In [None]:
import os

# set huggingface cache folder, must be done before loading the module
# adjust to your liking
os.environ["TRANSFORMERS_CACHE"] = "~/disk1/huggingface_cache/"
os.environ["HF_DATASETS_CACHE"] = "~/disk1/huggingface_cache/"


from datasets import load_dataset

__SRC = os.path.abspath(".") + "/.."
__DATA = __SRC + "data"
__NOTEBOOKS = __SRC + "notebooks"

# Mining beliefs

An example on `roberta-base`.

In [None]:
from datasets import load_dataset
import numpy

from miners.baert import BaertMiner
from miners.mine import LAMA_BAERT_MINER as mining_config

# load mining dataset
lama_dataset = load_dataset("lama")
dataset_size = len(lama_dataset)

# mining
nr_random_entries = 1000
random_entries_indexes = numpy.random.randint(low=0, high=dataset_size,
                                              size=nr_random_entries)
K = 100
mining_config.update({"K":K,
                      "indexes": random_entries_indexes})
miner = BaertMiner("roberta-base", "roberta", device="cuda")
predictions = miner.mine(lama_dataset["train"], mining_config)

## Belief precision

In [None]:
from miners.validation.precision import precisions_at

ground_truths, model_predictions = list()
for instance in predictions:
    ground_truths.append(instance["ground_truth_prediction"])
    model_predictions.append(instance["prediction"])

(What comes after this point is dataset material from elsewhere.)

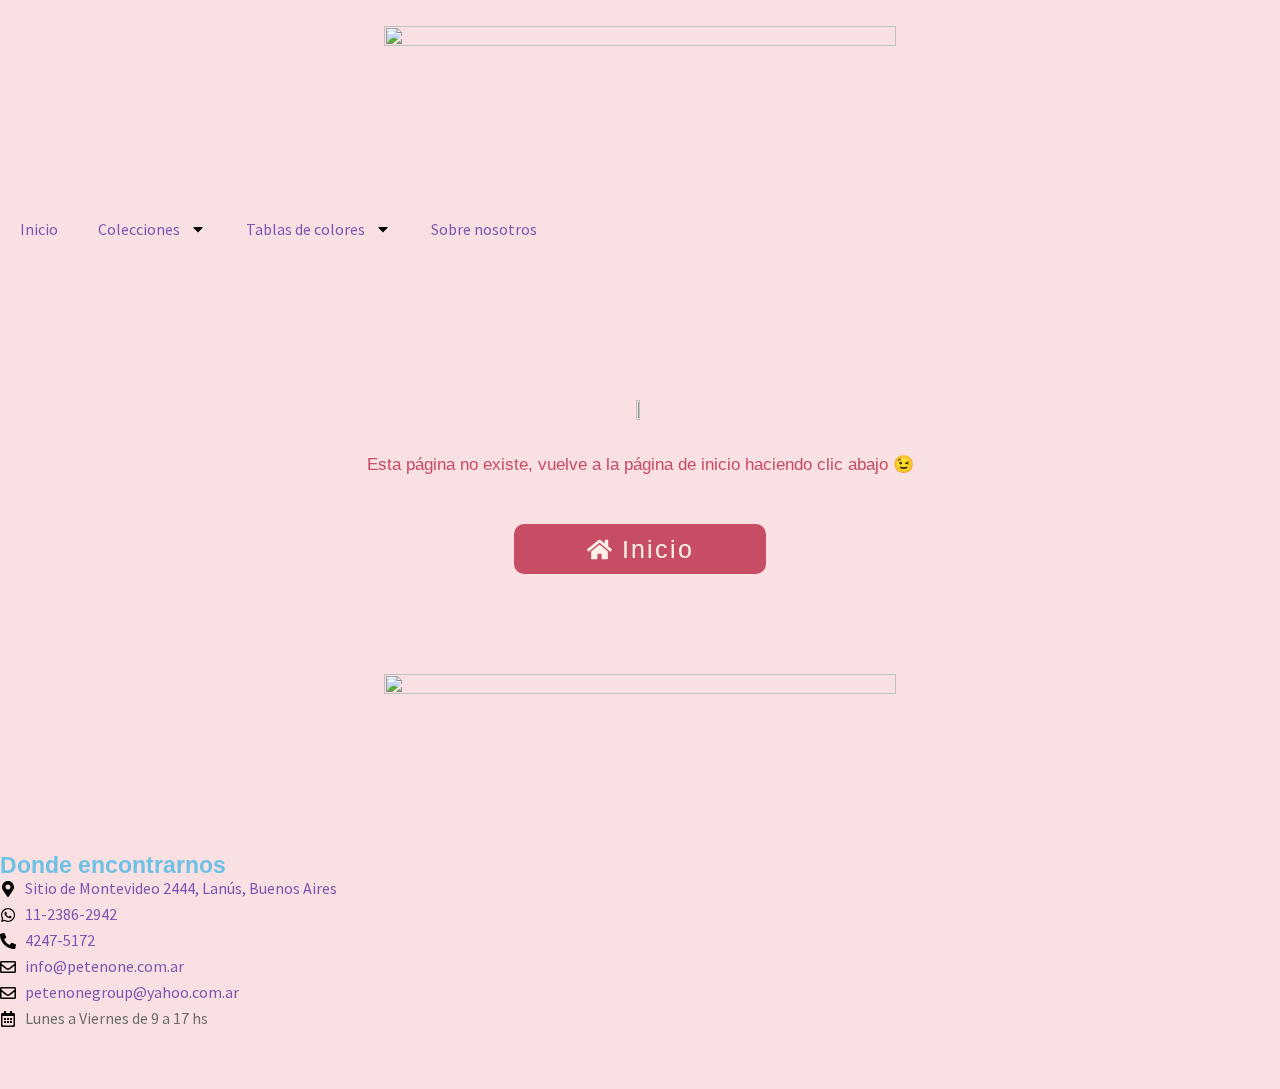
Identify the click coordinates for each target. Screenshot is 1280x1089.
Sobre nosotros (484, 229)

precisions = precisions_at(model_predictions, ground_truths, K=K)

## Belief precision by predicate

In [None]:
# extract predicates
predicates = numpy.array([lama_dataset["train"][i]["predicate_id"] for i in random_entries_indexes])
unique_predicates = numpy.unique(predicates)
predicate_indexes = [(predicate, numpy.argwhere(predicates == predicate).squeeze())
                     for predicate in unique_predicates]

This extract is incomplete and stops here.